→ MATERIAL FOR THIS TASK:
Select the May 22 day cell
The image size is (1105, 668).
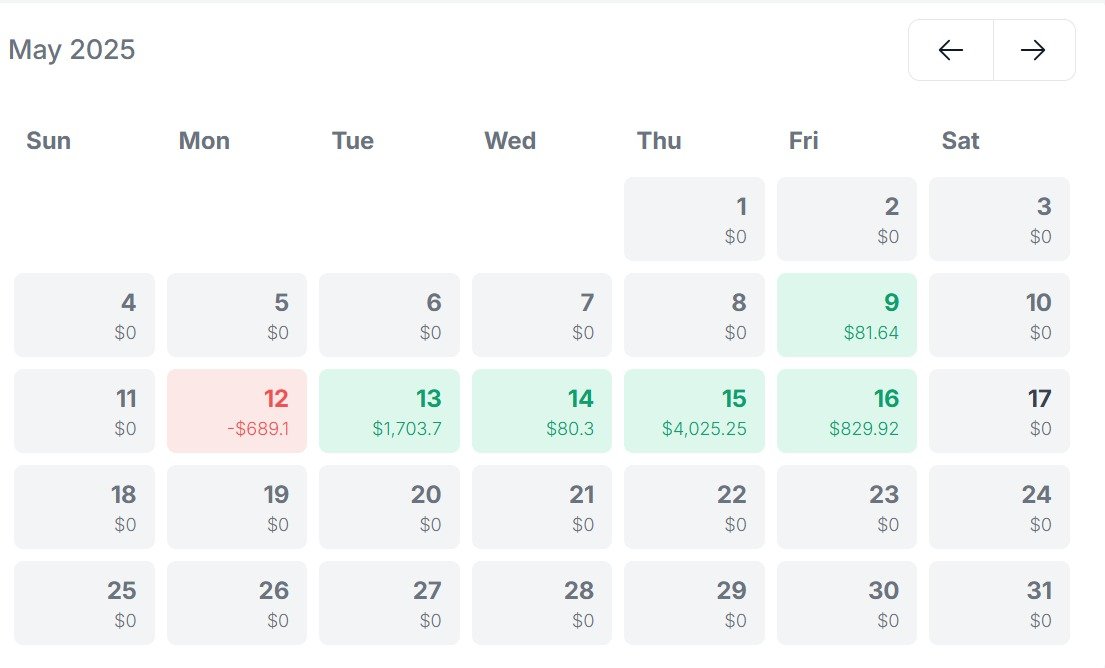[694, 507]
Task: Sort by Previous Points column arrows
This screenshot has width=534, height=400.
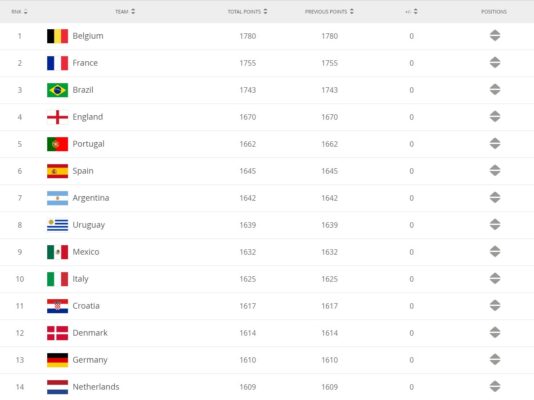Action: pos(352,12)

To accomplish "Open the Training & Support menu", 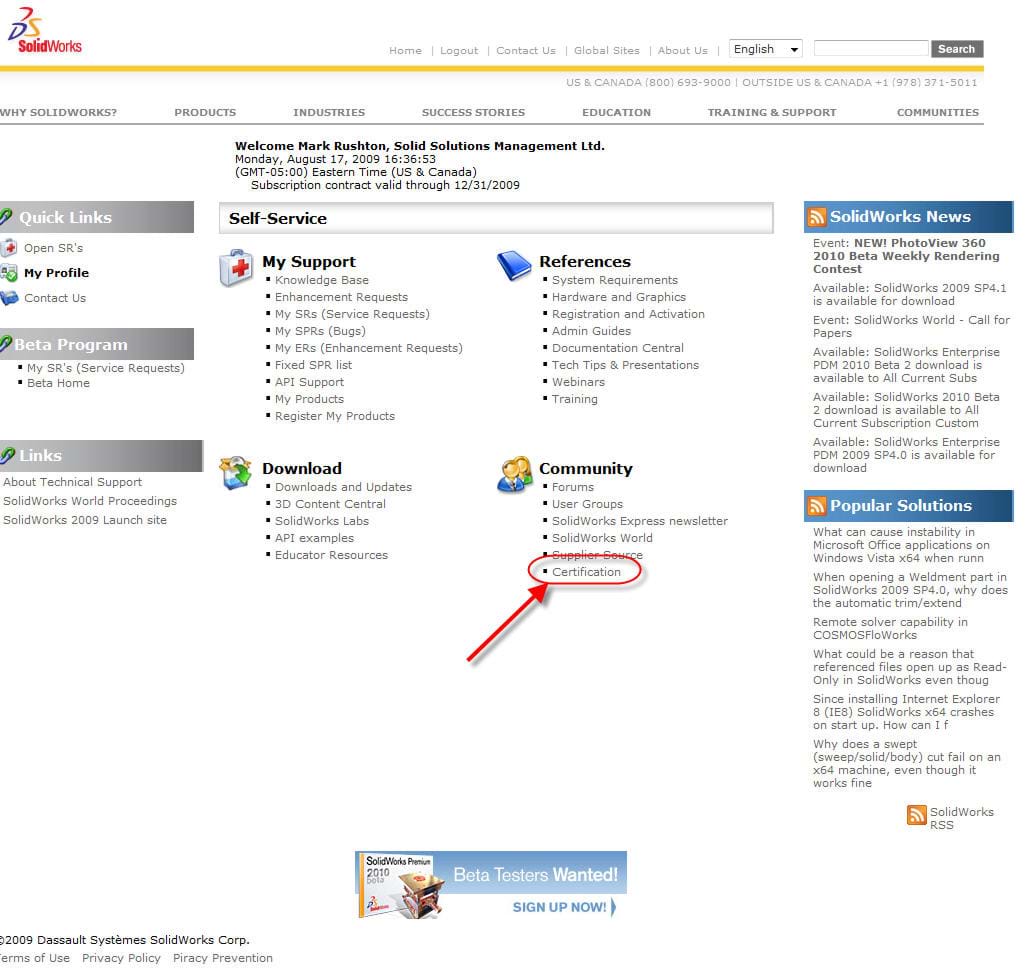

→ WHAT IS EXPECTED:
Could the data be reproduced exactly, with the pictures omitted?

→ TASK ANSWER:
Select the May 22 day cell
The image size is (1105, 668).
[694, 507]
Task: Sort by Previous Points column arrows
This screenshot has width=534, height=400.
Action: pos(352,12)

To accomplish "Open the Training & Support menu", 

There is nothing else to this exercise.